North Carolina student scores on ACT below national average
RALEIGH — North Carolina parents and educators are getting a clearer picture of how prepared high school students are for college-level work, and the answer is that students on average are below their peers nationwide.
The company behind the ACT college admission test said Wednesday that the average score fell on the exam taken in spring 2012, the first time North Carolina required all high school juniors to take it.
The statewide average of 18.7 points in the test of English, math, reading, and science knowledge was below the national average of 20.9. North Carolina's average composite score fell from 21.9 points last year, when just one in five North Carolina students chose to take the ACT. The ACT's highest possible total score is 36.
North Carolina is one of just nine states that tests all high school juniors. It's part of a statewide requirement measuring whether students are learning what they need for college.

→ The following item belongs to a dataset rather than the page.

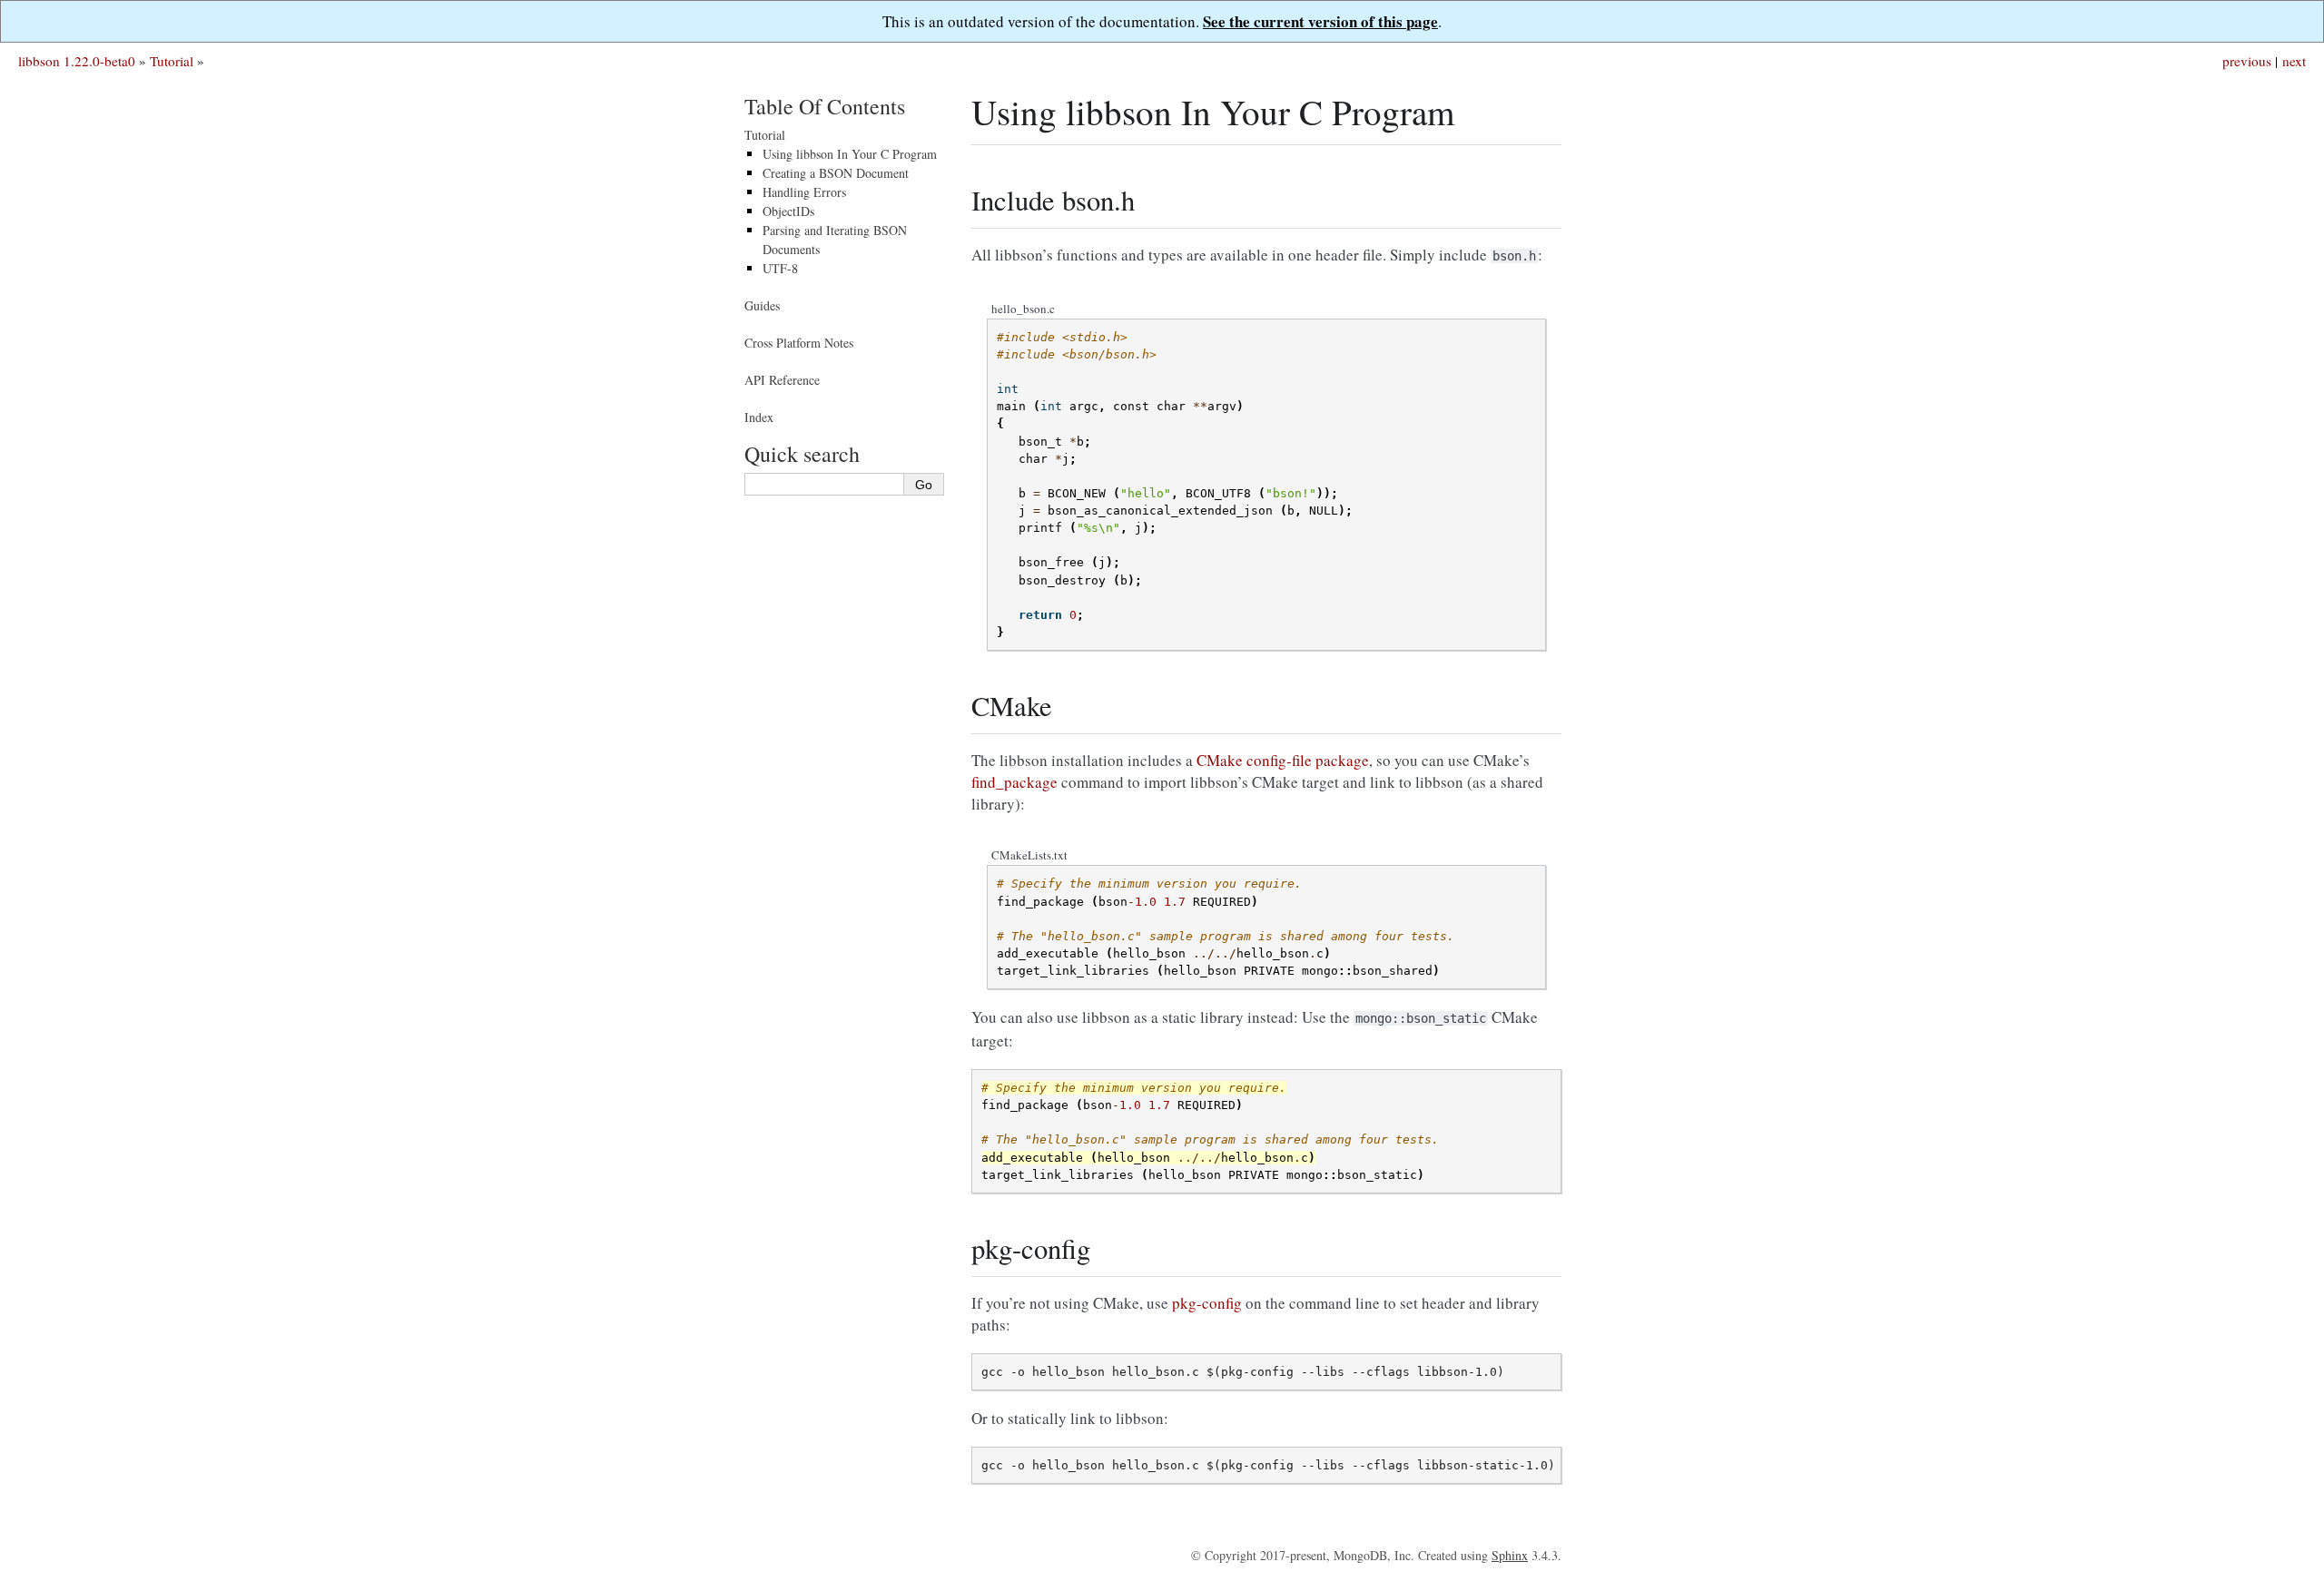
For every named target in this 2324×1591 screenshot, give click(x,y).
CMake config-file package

State lawmakers agreed in 2011 to eliminate four standardized end-of-course tests in North Carolina high schools to shift high school juniors to take the ACT to evaluate student performance. Students taking the ACT as juniors can use their senior year to prepare for college-level work
"When we began this process, we knew that our first scores would be lower, but it is important to get a true picture of where we are, in order to improve," state schools State Superintendent June Atkinson said. "We know we have our work cut out for us in terms of raising student expectations and preparing 100 percent of our students for community college- or university-level work."